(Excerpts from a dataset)

>>

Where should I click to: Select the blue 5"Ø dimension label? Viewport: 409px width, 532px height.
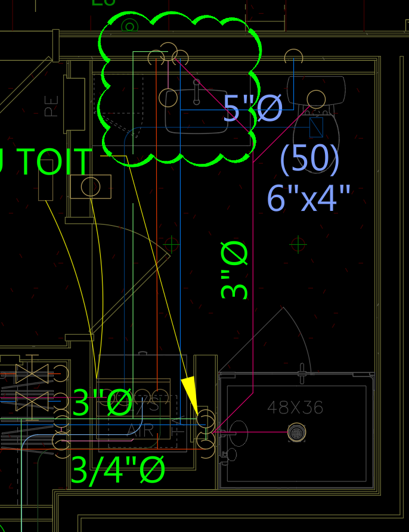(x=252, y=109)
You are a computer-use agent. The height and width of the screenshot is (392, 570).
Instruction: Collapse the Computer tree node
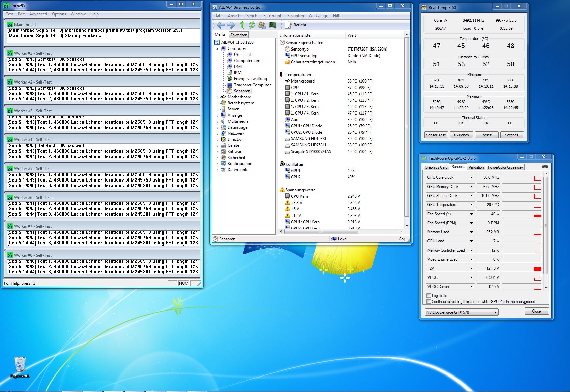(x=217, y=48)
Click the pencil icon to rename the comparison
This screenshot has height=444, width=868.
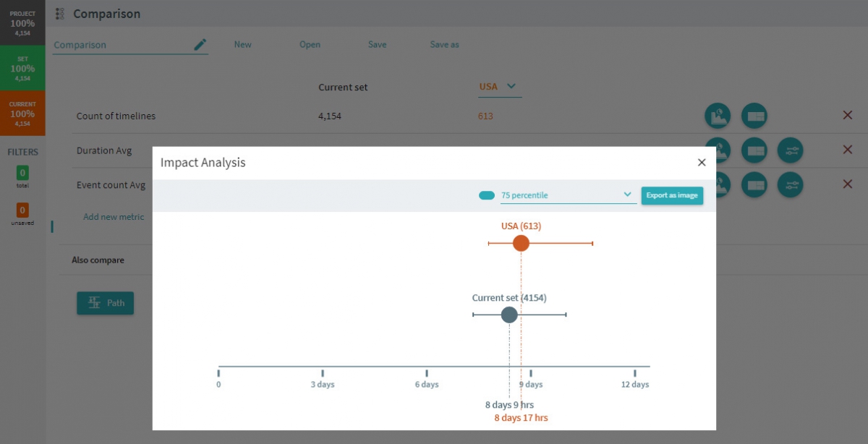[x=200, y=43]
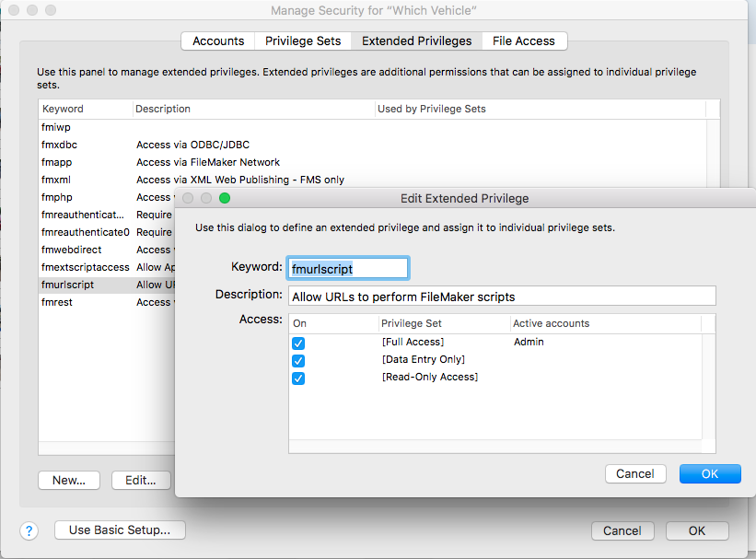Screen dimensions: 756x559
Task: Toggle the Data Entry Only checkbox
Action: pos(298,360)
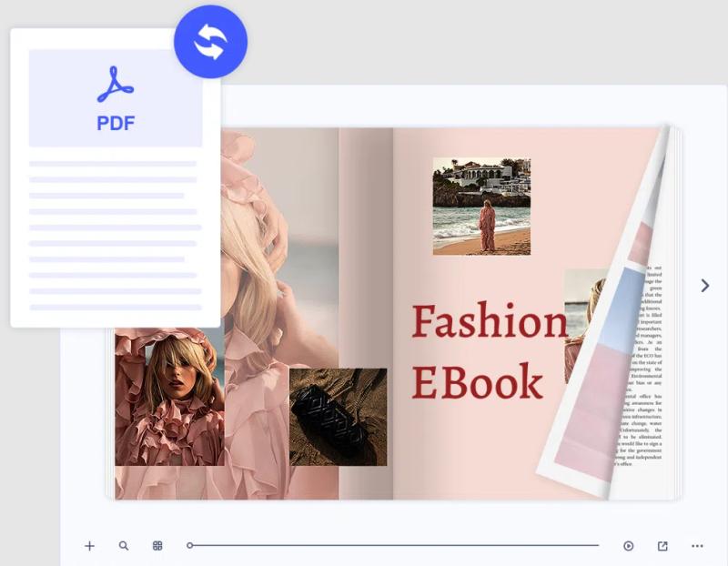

<<

=== INSTRUCTIONS FOR THE TASK ===
Restate word for word only the lines that run from the line holding "Instruction: Collapse the Computer tree node" to the end of the data, both ends kept, leaving every picture out.

=== THE ANSWER ===
Instruction: Collapse the Computer tree node
(x=217, y=48)
Click the pencil icon to rename the comparison
This screenshot has height=444, width=868.
[x=200, y=43]
Screen dimensions: 756x559
Task: Toggle the Data Entry Only checkbox
Action: pos(298,360)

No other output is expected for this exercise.